Material provided
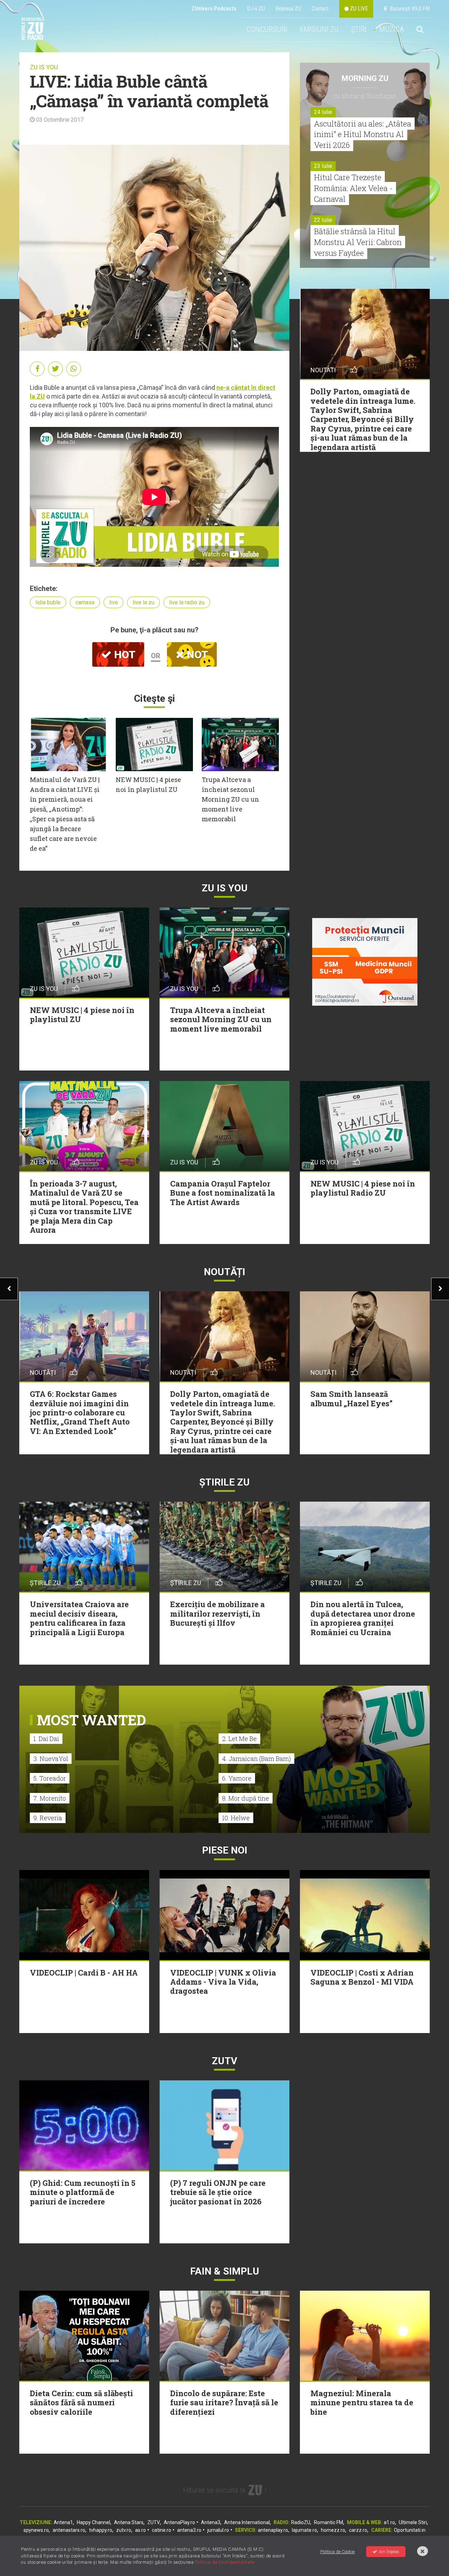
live (113, 602)
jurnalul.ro (218, 2530)
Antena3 (210, 2522)
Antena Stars (128, 2522)
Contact (320, 8)
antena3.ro (189, 2530)
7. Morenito (49, 1798)
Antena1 (63, 2522)
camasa (84, 602)
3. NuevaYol (50, 1758)
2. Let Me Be (239, 1738)
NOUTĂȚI (224, 1272)
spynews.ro (36, 2530)
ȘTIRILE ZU (224, 1482)
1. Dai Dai (46, 1738)
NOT (196, 654)
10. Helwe (236, 1818)
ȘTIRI (359, 29)
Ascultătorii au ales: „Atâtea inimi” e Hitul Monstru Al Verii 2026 (362, 134)
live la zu (143, 602)
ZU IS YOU (44, 67)
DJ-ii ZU (256, 8)
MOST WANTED (91, 1720)
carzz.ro (358, 2530)
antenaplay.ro (273, 2530)
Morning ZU (365, 78)
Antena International (247, 2522)
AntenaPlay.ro (179, 2522)
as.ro (140, 2530)
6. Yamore (237, 1778)
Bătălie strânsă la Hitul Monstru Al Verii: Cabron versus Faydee (358, 242)
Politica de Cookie (337, 2551)
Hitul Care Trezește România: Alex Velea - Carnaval (353, 188)
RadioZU (300, 2522)
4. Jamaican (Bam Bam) (256, 1758)
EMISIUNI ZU (319, 29)
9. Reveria (47, 1818)
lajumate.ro (304, 2530)
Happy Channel (93, 2522)
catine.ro (161, 2530)
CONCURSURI (266, 29)
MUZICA (391, 29)
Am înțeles (389, 2551)
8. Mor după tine (245, 1798)
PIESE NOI (224, 1850)
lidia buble (48, 602)
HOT (123, 654)
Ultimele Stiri (413, 2522)
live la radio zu (187, 602)
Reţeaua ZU (288, 8)
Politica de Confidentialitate (224, 2562)
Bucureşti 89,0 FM (408, 8)
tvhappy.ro (100, 2530)
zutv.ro (123, 2530)
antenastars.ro (69, 2530)
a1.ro (389, 2522)
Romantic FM (328, 2522)
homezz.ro (333, 2530)
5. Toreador (49, 1778)
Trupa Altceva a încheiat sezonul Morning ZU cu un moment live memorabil (230, 799)
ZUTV (153, 2522)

Exercise instructions
Omit every picture while transcribing the records above exactly.

Answer for the task
live (113, 602)
jurnalul.ro (218, 2530)
Antena3 (210, 2522)
Antena Stars (128, 2522)
Contact (320, 8)
antena3.ro (189, 2530)
7. Morenito (49, 1798)
Antena1 (63, 2522)
camasa (84, 602)
3. NuevaYol (50, 1758)
2. Let Me Be (239, 1738)
NOUTĂȚI (224, 1272)
spynews.ro (36, 2530)
ȘTIRILE ZU (224, 1482)
1. Dai Dai (46, 1738)
NOT (196, 654)
10. Helwe (236, 1818)
ȘTIRI (359, 29)
Ascultătorii au ales: „Atâtea inimi” e Hitul Monstru Al Verii 2026 (362, 134)
live la zu (143, 602)
ZU IS YOU (44, 67)
DJ-ii ZU (256, 8)
MOST WANTED (91, 1720)
carzz.ro (358, 2530)
antenaplay.ro (273, 2530)
Morning ZU (365, 78)
Antena International (247, 2522)
AntenaPlay.ro (179, 2522)
as.ro (140, 2530)
6. Yamore (237, 1778)
Bătălie strânsă la Hitul Monstru Al Verii: Cabron versus Faydee (358, 242)
Politica de Cookie (337, 2551)
Hitul Care Trezește România: Alex Velea - Carnaval (353, 188)
RadioZU (300, 2522)
4. Jamaican (Bam Bam) (256, 1758)
EMISIUNI ZU (319, 29)
9. Reveria (47, 1818)
lajumate.ro (304, 2530)
Happy Channel (93, 2522)
catine.ro (161, 2530)
CONCURSURI (266, 29)
MUZICA (391, 29)
Am înțeles (389, 2551)
8. Mor după tine (245, 1798)
PIESE NOI (224, 1850)
lidia buble (48, 602)
HOT (123, 654)
Ultimele Stiri (413, 2522)
live la radio zu (187, 602)
Reţeaua ZU (288, 8)
Politica de Confidentialitate (224, 2562)
Bucureşti 89,0 FM (408, 8)
tvhappy.ro (100, 2530)
zutv.ro (123, 2530)
antenastars.ro (69, 2530)
a1.ro (389, 2522)
Romantic FM (328, 2522)
homezz.ro (333, 2530)
5. Toreador (49, 1778)
Trupa Altceva a încheiat sezonul Morning ZU cu un moment live memorabil (230, 799)
ZUTV (153, 2522)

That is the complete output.